Dans la danse cyclique du temps en Occident il y à sans doute eu des périodes plus timorées et puritaines que la notre. C’est vrai, cependant il y en a eu aussi, et certaines pas très lointaines, incomparablement plus libres et permissives en ce qui concerne les questions de morales, ce qui pour beaucoup nous fait sentir victimes d’un retour en arrière difficilement supportable. Alors que ces dernières coïncident généralement avec des explosions de l’intelligence et de la créativité humaine, les premières ont lieu généralement dans des moments où la stupidité semble s’ériger dans le paradigme dominant. Naturellement, ni l’intelligence ni la créativité, ni le goût, ni le style, ne disparaissent de la surface de la terre, simplement, loin de se constituer en un référent capable d’impulser la société depuis ses milieux minoritaires, ils donnent la sensation d’être suspects et d’être relégués aux ténèbres les plus lointaines.

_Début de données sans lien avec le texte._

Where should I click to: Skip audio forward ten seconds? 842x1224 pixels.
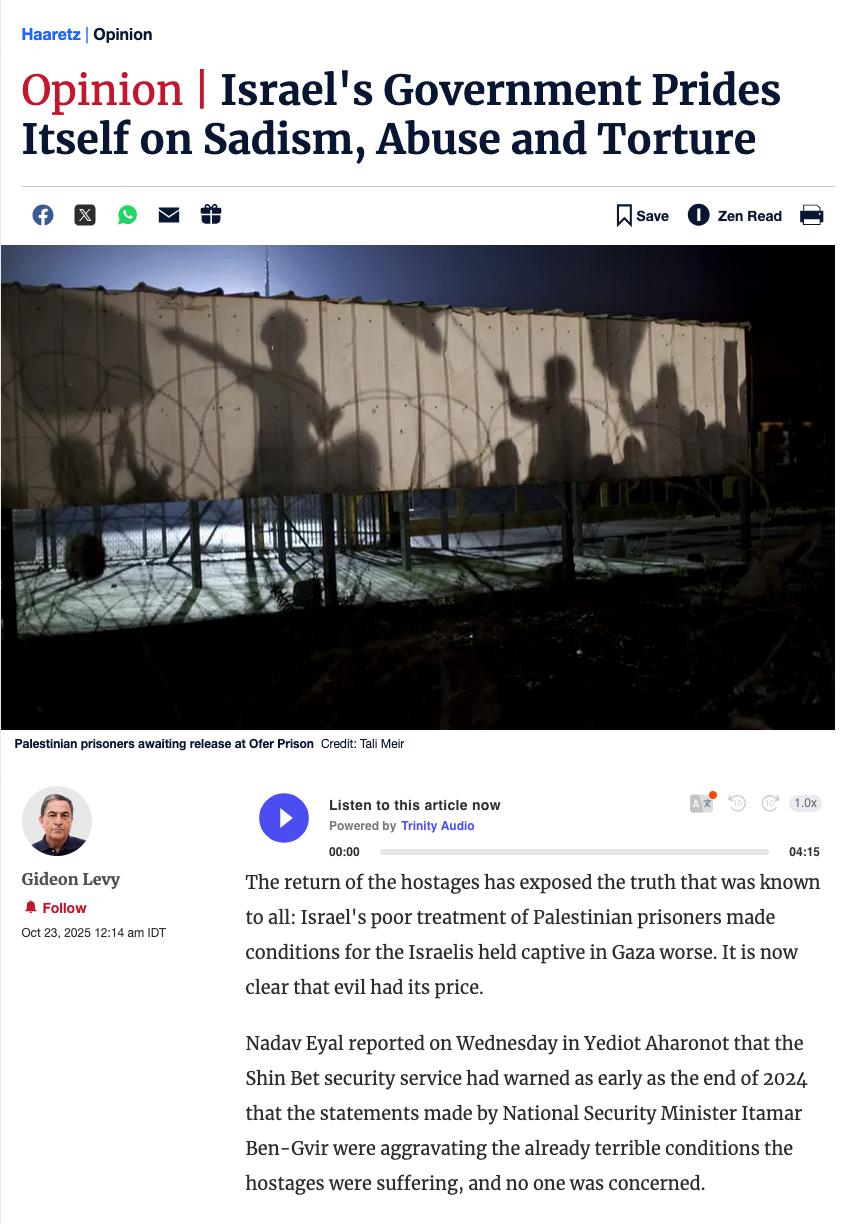pyautogui.click(x=770, y=803)
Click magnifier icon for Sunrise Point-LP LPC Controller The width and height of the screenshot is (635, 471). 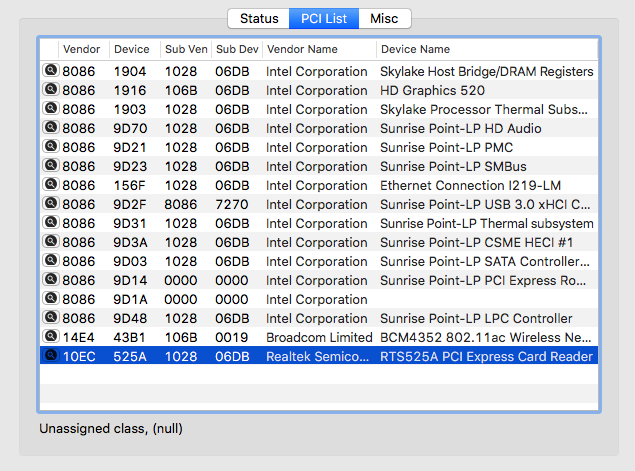pyautogui.click(x=50, y=318)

On s’habitue tellement à la niaiserie, à la bêtise et au manque d’idées dans le discours politique, (que l’on parait être dominé par ces étudiants gris qui n’ont même pas atteint le glamour d’être les derniers de la classe), les moyens de communication, le travail, la culture de masse, qui finissent par risquer d’oublier qu’il y a une autre façon de penser, de vivre, de faire les choses et de gouverner. Par exemple on entend avec tant de fréquence et de naturalité des commentaires négatifs sur la vie d’Amy Winehouse, que l’on oublie que l’on ne peut pas exiger à une artiste torturée qu’elle fasse des disques qui nous déchirent le cœur à base d’un régime libre de nicotine et de drogues et riche en légumes, jus de fruits, bonheur conjugal et lait écrémé. On oublie que pour certains artistes la communion directe avec la douleur est une partie essentielle de leur œuvre que nous considérons tellement extraordinaire. C’est comme si on prétendait que surgissent des Billie Holiday qui, étrangères à la souffrance, iraient à la gym tous les jours pour être en forme et liraient des livres d’autoassitance (comme s’il y avait des bon livres qui ne soient d’autoassistance) qui les puissent les convaincre que le monde est un lieu merveilleux où tous les problèmes sont strictement imaginaires. Où des Gaudi complètement normaux et fonctionnels, proprement et bien habillés, seraient capables de travailler de neuf à cinq heures loin des profondes et inquiétantes commotions de l’esprit.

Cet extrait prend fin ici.